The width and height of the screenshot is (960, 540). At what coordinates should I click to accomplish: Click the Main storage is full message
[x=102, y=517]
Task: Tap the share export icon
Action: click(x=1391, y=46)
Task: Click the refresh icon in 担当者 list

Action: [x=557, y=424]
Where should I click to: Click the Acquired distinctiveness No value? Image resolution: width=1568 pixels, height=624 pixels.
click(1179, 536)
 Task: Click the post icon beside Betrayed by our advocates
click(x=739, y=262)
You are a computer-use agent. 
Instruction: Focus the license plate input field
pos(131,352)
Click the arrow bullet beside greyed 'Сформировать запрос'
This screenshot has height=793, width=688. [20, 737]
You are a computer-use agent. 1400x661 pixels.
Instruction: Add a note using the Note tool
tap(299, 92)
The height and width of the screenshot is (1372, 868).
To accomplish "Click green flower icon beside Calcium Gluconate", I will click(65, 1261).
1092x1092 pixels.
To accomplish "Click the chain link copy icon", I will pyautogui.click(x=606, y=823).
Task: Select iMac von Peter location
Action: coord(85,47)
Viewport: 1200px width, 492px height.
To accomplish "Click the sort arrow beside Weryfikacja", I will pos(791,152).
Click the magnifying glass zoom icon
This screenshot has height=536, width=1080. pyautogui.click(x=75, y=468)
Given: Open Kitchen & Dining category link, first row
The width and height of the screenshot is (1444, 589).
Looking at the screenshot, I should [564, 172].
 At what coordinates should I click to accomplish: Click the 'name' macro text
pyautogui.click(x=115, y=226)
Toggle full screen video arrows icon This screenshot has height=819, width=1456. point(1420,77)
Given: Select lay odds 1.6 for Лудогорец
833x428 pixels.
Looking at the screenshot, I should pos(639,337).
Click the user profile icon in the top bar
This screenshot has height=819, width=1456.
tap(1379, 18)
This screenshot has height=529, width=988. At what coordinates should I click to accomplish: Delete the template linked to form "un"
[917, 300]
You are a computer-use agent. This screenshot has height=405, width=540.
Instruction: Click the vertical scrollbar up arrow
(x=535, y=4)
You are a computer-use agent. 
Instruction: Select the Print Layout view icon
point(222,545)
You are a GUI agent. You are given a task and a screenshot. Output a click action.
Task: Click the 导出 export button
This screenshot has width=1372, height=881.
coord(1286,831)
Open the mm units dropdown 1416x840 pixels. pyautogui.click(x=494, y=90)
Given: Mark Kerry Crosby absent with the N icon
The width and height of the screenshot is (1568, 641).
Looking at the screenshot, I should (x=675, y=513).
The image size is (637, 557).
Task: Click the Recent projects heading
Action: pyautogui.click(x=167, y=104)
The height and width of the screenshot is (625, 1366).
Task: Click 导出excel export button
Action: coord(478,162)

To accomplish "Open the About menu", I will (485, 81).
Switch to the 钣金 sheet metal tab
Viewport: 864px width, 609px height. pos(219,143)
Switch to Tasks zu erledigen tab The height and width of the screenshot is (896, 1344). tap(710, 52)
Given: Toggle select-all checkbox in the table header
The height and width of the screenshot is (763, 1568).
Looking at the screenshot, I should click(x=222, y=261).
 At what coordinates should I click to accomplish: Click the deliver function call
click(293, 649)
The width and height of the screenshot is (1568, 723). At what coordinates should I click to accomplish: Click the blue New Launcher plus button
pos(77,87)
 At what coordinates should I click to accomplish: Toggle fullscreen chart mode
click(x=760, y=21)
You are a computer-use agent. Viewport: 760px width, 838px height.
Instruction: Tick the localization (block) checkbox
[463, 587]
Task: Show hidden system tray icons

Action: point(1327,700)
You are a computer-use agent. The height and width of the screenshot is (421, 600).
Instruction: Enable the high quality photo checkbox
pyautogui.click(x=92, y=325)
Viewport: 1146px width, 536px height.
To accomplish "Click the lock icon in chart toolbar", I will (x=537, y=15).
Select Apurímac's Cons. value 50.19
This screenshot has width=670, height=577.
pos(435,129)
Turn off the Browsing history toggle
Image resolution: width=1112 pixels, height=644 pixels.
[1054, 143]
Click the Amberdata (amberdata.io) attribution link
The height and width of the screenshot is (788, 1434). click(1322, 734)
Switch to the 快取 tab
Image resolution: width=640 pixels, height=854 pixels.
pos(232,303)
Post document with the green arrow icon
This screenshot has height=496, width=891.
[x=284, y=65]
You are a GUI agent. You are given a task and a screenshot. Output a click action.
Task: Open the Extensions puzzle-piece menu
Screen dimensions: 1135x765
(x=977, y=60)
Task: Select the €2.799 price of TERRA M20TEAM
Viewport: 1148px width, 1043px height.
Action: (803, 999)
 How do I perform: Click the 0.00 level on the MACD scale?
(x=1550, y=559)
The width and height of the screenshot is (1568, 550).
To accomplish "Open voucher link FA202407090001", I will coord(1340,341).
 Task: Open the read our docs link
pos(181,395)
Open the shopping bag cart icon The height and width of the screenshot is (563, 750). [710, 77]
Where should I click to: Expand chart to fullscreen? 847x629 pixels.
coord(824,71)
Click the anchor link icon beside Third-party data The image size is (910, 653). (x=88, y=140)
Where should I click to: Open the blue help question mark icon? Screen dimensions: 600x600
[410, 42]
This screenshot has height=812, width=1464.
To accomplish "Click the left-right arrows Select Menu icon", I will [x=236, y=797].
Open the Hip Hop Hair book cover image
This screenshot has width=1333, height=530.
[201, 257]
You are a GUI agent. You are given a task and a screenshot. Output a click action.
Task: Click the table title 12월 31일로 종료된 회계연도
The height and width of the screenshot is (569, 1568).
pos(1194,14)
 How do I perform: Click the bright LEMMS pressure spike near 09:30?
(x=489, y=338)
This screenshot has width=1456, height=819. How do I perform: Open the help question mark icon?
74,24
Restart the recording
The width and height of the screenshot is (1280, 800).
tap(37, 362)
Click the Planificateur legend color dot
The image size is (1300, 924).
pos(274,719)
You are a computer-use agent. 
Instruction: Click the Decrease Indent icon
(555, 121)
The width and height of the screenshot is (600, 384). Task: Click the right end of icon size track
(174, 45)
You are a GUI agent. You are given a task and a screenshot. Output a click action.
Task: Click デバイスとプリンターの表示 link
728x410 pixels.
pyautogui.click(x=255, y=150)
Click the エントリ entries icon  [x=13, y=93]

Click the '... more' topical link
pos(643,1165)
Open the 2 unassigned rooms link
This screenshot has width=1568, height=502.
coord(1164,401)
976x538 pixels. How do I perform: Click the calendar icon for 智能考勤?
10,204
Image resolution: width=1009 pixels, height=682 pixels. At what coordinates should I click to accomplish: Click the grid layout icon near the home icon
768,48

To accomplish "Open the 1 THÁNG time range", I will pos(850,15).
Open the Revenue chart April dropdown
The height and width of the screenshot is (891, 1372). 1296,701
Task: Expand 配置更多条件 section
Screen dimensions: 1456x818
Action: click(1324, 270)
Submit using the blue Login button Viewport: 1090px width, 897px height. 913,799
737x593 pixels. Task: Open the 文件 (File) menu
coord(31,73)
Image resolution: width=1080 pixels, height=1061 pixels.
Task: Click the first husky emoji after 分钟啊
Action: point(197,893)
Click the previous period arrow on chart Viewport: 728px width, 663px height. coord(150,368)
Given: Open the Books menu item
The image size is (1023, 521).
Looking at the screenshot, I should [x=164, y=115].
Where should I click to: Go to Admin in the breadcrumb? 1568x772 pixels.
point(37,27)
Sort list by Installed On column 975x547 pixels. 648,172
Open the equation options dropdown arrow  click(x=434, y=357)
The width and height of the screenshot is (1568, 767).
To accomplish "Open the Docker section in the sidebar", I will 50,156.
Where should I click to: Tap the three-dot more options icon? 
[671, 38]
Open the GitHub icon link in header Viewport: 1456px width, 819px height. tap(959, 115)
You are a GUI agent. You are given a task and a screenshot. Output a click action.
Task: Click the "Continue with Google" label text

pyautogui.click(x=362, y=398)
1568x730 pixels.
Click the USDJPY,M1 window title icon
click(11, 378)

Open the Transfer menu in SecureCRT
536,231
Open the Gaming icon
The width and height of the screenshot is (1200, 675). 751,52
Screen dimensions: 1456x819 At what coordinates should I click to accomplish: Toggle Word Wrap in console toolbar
**********
§ **Die Aufgabe**
Kannst du die Zeilen von der Zeile mit „Open the Transfer menu in SecureCRT“ bis einschließlich der letzten Zeile oben wortgetreu wiedergeben?

§ **Die erledigte Aufgabe**
Open the Transfer menu in SecureCRT
536,231
Open the Gaming icon
The width and height of the screenshot is (1200, 675). 751,52
Screen dimensions: 1456x819 At what coordinates should I click to accomplish: Toggle Word Wrap in console toolbar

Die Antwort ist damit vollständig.